[Opening SUPPLIED DATA section]

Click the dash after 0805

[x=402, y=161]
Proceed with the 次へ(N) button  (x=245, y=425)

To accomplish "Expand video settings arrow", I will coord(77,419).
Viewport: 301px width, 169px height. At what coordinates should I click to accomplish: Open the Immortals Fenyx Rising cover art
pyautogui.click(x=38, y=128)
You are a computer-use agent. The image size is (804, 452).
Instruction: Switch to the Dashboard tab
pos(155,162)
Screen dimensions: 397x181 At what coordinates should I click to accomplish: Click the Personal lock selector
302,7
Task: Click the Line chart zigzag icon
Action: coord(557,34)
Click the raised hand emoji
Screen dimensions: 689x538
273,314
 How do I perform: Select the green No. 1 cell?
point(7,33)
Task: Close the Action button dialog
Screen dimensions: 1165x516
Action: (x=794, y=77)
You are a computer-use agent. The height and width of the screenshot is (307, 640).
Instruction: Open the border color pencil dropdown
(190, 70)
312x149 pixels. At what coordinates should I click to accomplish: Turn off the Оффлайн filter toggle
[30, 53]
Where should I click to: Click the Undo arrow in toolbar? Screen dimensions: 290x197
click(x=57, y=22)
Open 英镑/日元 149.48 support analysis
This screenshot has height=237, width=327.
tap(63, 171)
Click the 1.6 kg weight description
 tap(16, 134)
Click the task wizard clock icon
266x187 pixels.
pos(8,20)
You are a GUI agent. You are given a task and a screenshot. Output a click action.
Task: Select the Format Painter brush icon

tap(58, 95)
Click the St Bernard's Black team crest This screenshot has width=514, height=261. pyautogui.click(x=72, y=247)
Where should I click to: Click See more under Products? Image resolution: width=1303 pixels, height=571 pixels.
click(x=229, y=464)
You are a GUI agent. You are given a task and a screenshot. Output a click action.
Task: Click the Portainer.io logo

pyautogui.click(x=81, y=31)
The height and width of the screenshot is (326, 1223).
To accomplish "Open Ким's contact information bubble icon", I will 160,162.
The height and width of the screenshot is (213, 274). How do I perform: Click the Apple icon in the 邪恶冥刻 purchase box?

[Closing SUPPLIED DATA section]

_INSTRUCTIONS TO FOLLOW:_
Set down, please, the lines from the line holding "Task: Close the Action button dialog" through the final line of the data, exactly and with nothing added.

_OUTPUT OF THE TASK:_
Task: Close the Action button dialog
Screen dimensions: 1165x516
Action: (x=794, y=77)
You are a computer-use agent. The height and width of the screenshot is (307, 640).
Instruction: Open the border color pencil dropdown
(190, 70)
312x149 pixels. At what coordinates should I click to accomplish: Turn off the Оффлайн filter toggle
[30, 53]
Where should I click to: Click the Undo arrow in toolbar? Screen dimensions: 290x197
click(x=57, y=22)
Open 英镑/日元 149.48 support analysis
This screenshot has height=237, width=327.
tap(63, 171)
Click the 1.6 kg weight description
 tap(16, 134)
Click the task wizard clock icon
266x187 pixels.
pos(8,20)
You are a GUI agent. You are given a task and a screenshot. Output a click action.
Task: Select the Format Painter brush icon

tap(58, 95)
Click the St Bernard's Black team crest This screenshot has width=514, height=261. pyautogui.click(x=72, y=247)
Where should I click to: Click See more under Products? Image resolution: width=1303 pixels, height=571 pixels.
click(x=229, y=464)
You are a GUI agent. You are given a task and a screenshot. Output a click action.
Task: Click the Portainer.io logo

pyautogui.click(x=81, y=31)
The height and width of the screenshot is (326, 1223).
To accomplish "Open Ким's contact information bubble icon", I will 160,162.
The height and width of the screenshot is (213, 274). How do I perform: Click the Apple icon in the 邪恶冥刻 purchase box?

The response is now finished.